This has been a very tough winter for manatees in Florida.
According to the Tampa Bay Times, the record for manatee deaths caused by Red Tide will likely be broken sometime this weekend.
A Red Tide bloom has been killing 10 or more manatees a day, and experts say the deadly algae isn't going away anytime soon.
The record for manatees killed by Red Tide was set in 1996, when 151 perished from a toxin in the bloom. Entering the weekend, 149 manatees had died this year.
Eleven manatees have been rescued and taken to Lowry Park Zoo in Tampa. But the animals are so sick, zookeepers have to stand in a water tank with them and hold their heads up so they can breathe.
Red Tide has been a problem for Florida's beaches for centuries. There are many years when it doesn't cause much harm, but every now and then, the algae population just off shore explodes into a bloom, staining the water a rust color and releasing toxins.

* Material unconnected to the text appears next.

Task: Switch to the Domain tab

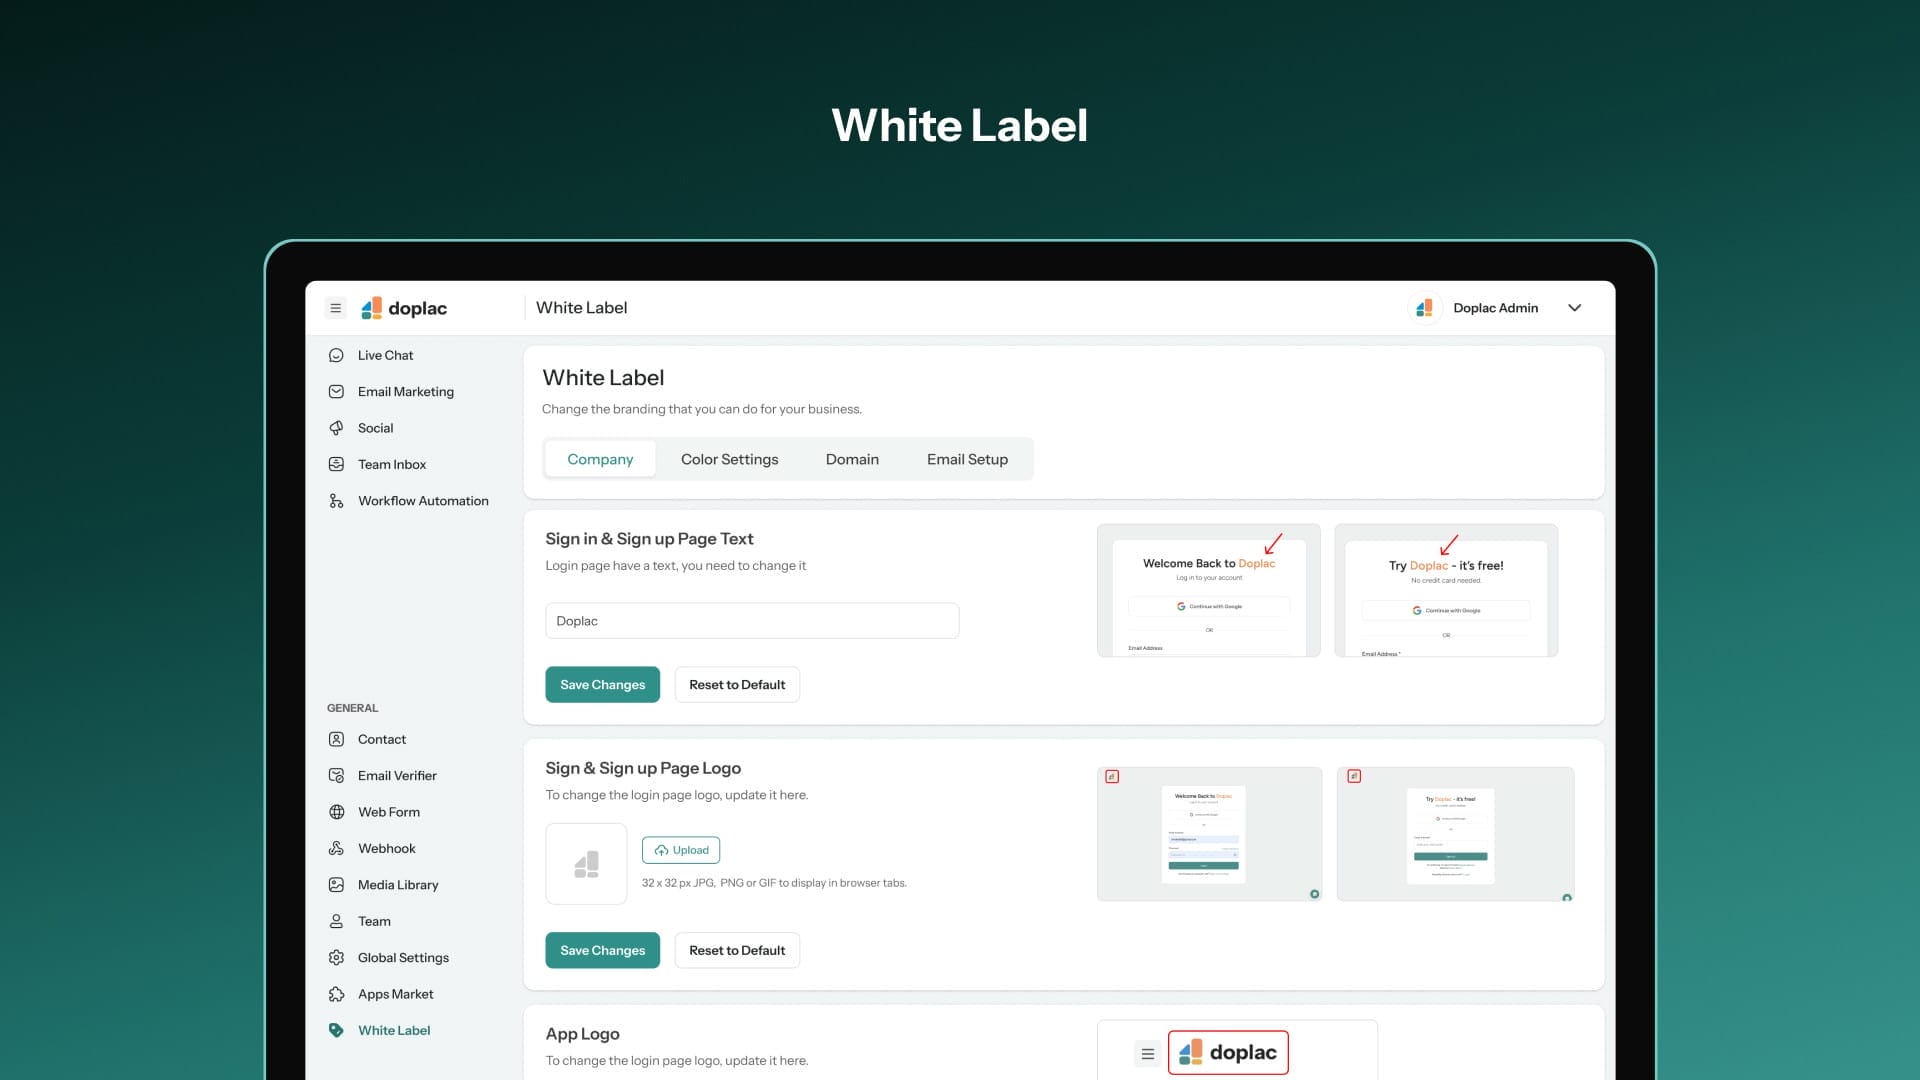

This year's Red Tide bloom affects about 70 miles of the southwest Florida coast, from Sarasota County south through the middle of Lee County. It has been floating off the coast since last fall, but it did not begin killing off manatees in large numbers until last month, the Times reports.
It's believed there are about 5,000 manatees living in Florida, about 40 percent of which live in southwest Florida from Tampa Bay to Ten Thousand Islands. Almost all of those killed by the Red Tide have turned up in the center of the stretch, in Lee County.
Experts say 392 manatees died last year from all causes.